Description of the task
Omit any pictures, and restate word for word only the lines from the one with "The image size" through the end of the data below.

Material to process
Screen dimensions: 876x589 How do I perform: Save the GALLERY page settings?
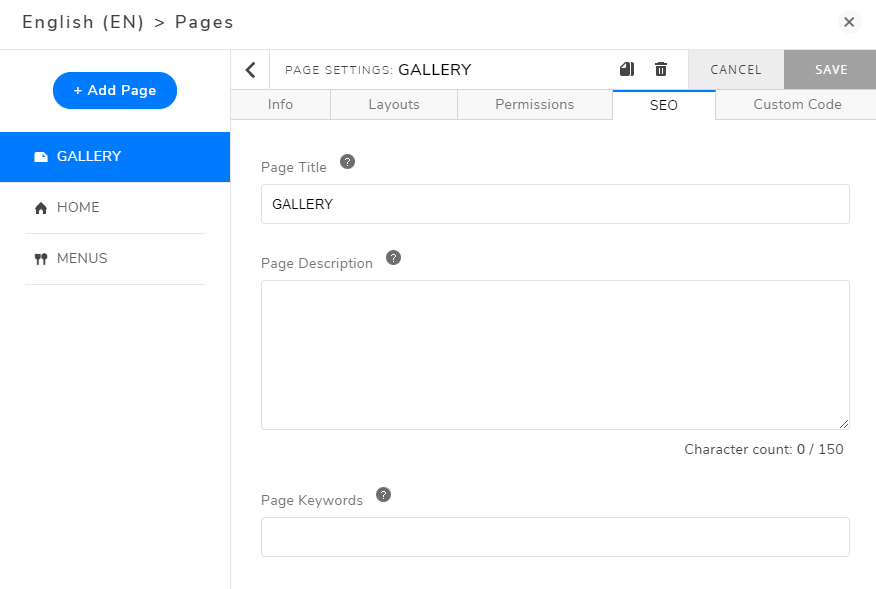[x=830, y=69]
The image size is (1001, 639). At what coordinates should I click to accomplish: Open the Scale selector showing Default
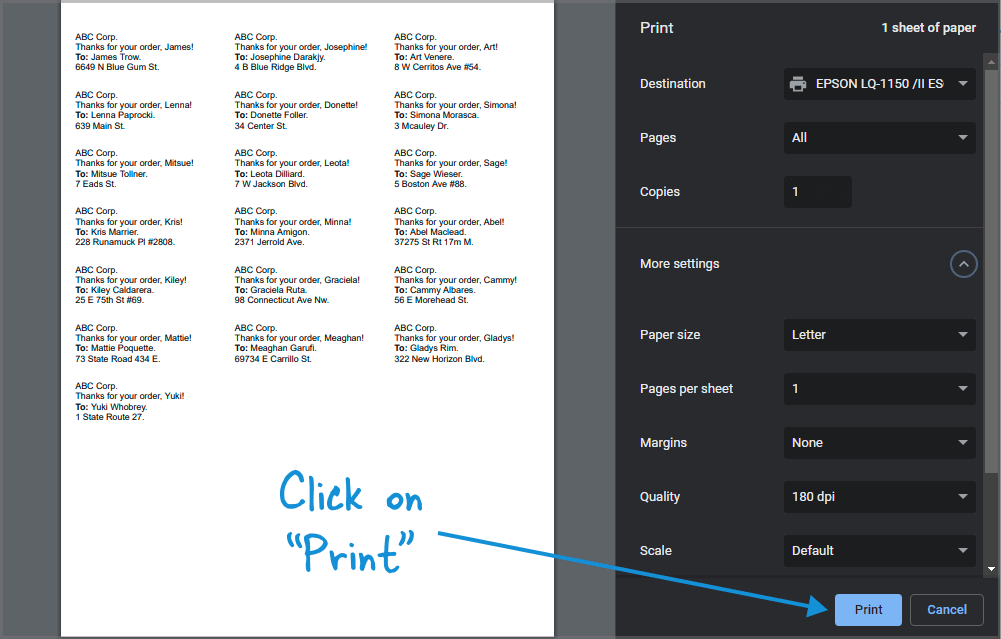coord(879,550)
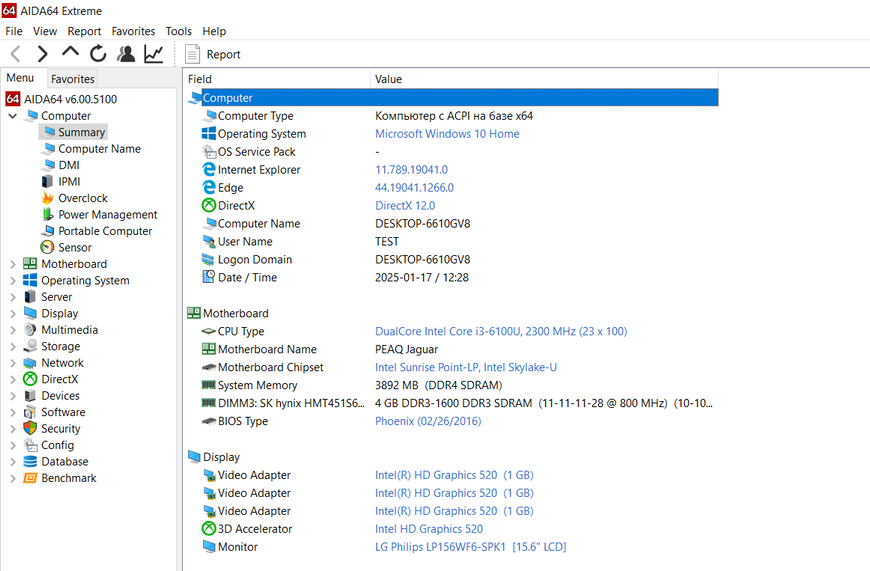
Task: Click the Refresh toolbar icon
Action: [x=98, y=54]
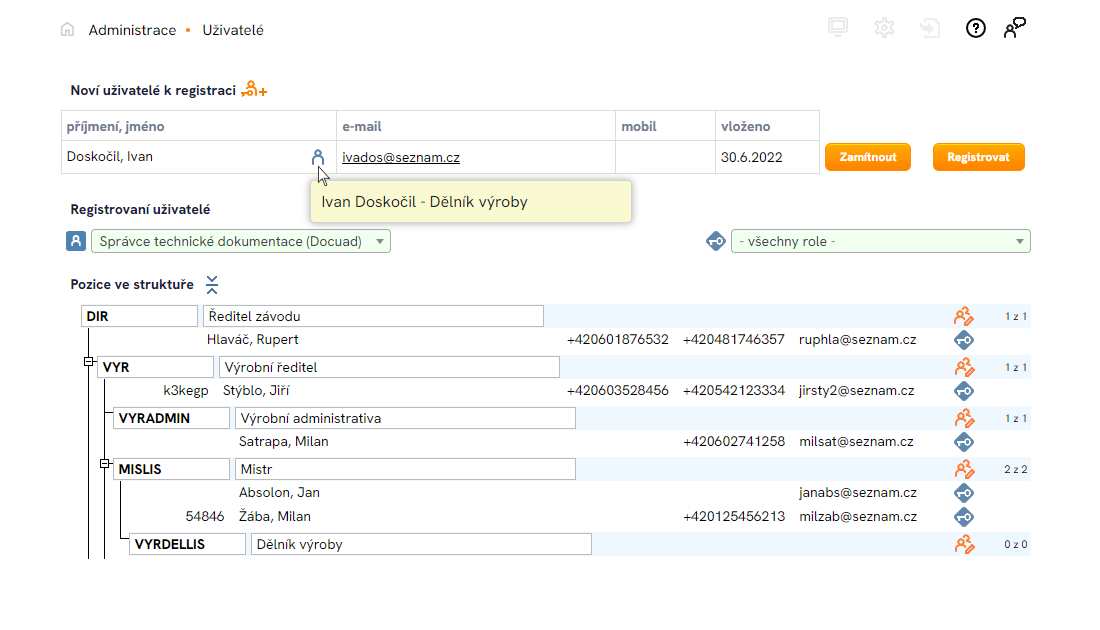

Exercise result
The image size is (1001, 639). At what coordinates should I click to accomplish: Open the Scale selector showing Default
coord(879,550)
Task: Click the Refresh toolbar icon
Action: [x=98, y=54]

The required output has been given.